In my story for the Globe on the opening of the city’s striking new $97-million city hall, I addressed some of the formidable challenges Surrey faces. The ultra-modern, glass-fronted building represents Watts’ architectural trump card, designed to serve as both civic symbol and economic catalyst. Yet the 180,000-square-foot structure, with its black marble walls and slate floors, stands as an expensive bet that municipal investment can trigger private development.
The fundamental challenge is competition. Surrey must lure offices away from established downtown Vancouver while simultaneously competing with other suburban centers like Burnaby and Richmond for the corporate tenants essential to any functioning downtown. The retail ecosystem that creates street-level vibrancy remains largely absent, leaving the area dependent on residential towers and institutional anchors.
Current momentum relies heavily on municipal spending—close to $200 million in civic infrastructure—and a pipeline of condominium projects.

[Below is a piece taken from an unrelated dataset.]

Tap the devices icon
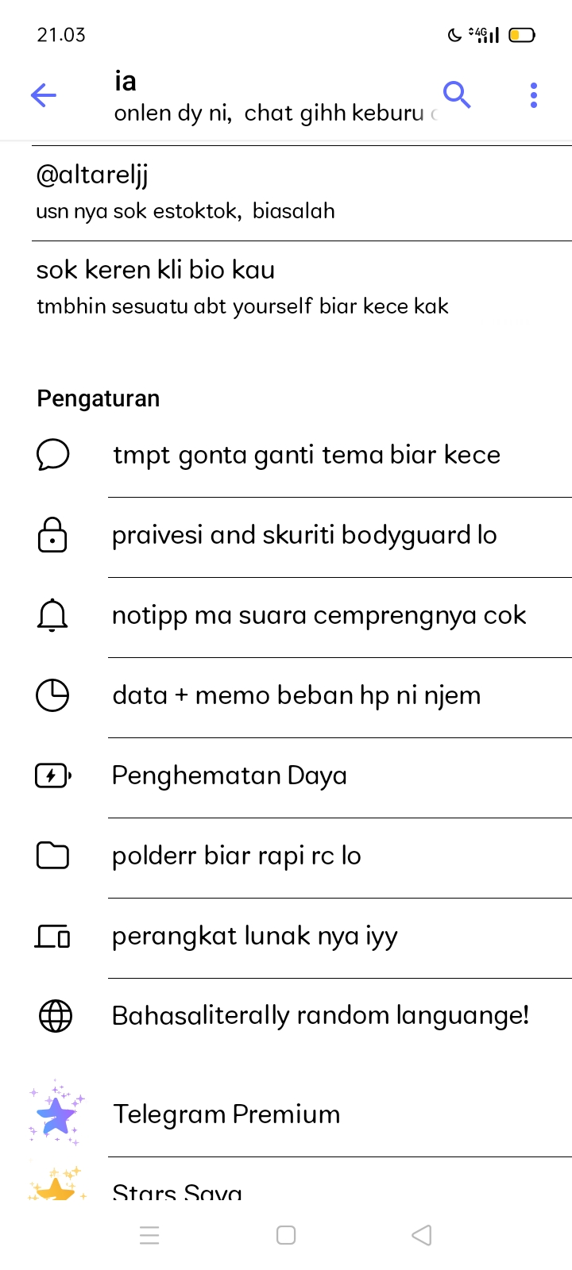This screenshot has width=572, height=1270. click(53, 937)
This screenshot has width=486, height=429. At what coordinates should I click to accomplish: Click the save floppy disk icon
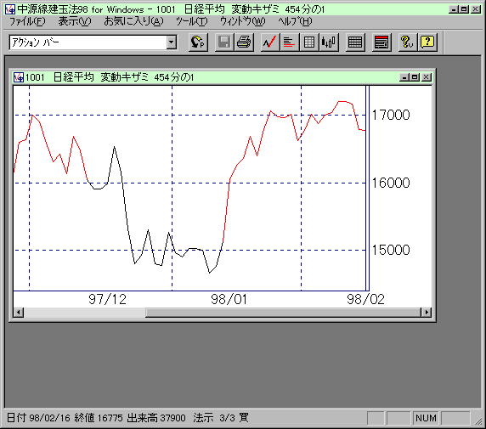click(224, 42)
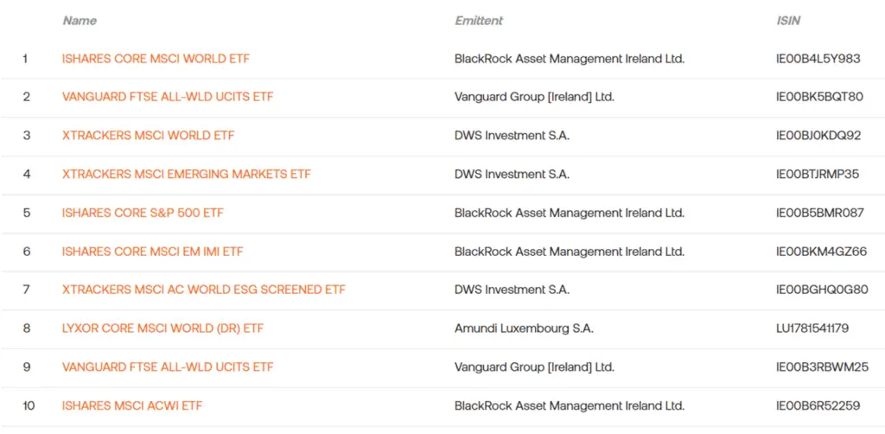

The new city hall joins the existing Central City complex and planned library expansion as attempts to create critical mass, but attracting the diverse mix of businesses, services, and entertainment venues that define successful downtowns requires sustained market demand.
Surrey’s ambitious vision faces additional obstacles: the sheer scale of the municipality (two-and-a-half times Vancouver’s size), competition from six other designated town centers within Surrey itself, and the ingrained commuter patterns that direct office workers toward established business districts.
The 2014 relocation of City Hall was specifically intended to demonstrate municipal commitment and spur private investment. Yet Metro Vancouver studies noted the area still contained “few large modern office buildings,” highlighting the chicken-and-egg dilemma facing Surrey’s downtown dreams.
That’s not to say this transformation won’t happen—Surrey’s rapid population growth and strategic transit connections provide solid foundations. But creating a genuine downtown from suburban sprawl requires sustained, focused effort over decades, not years.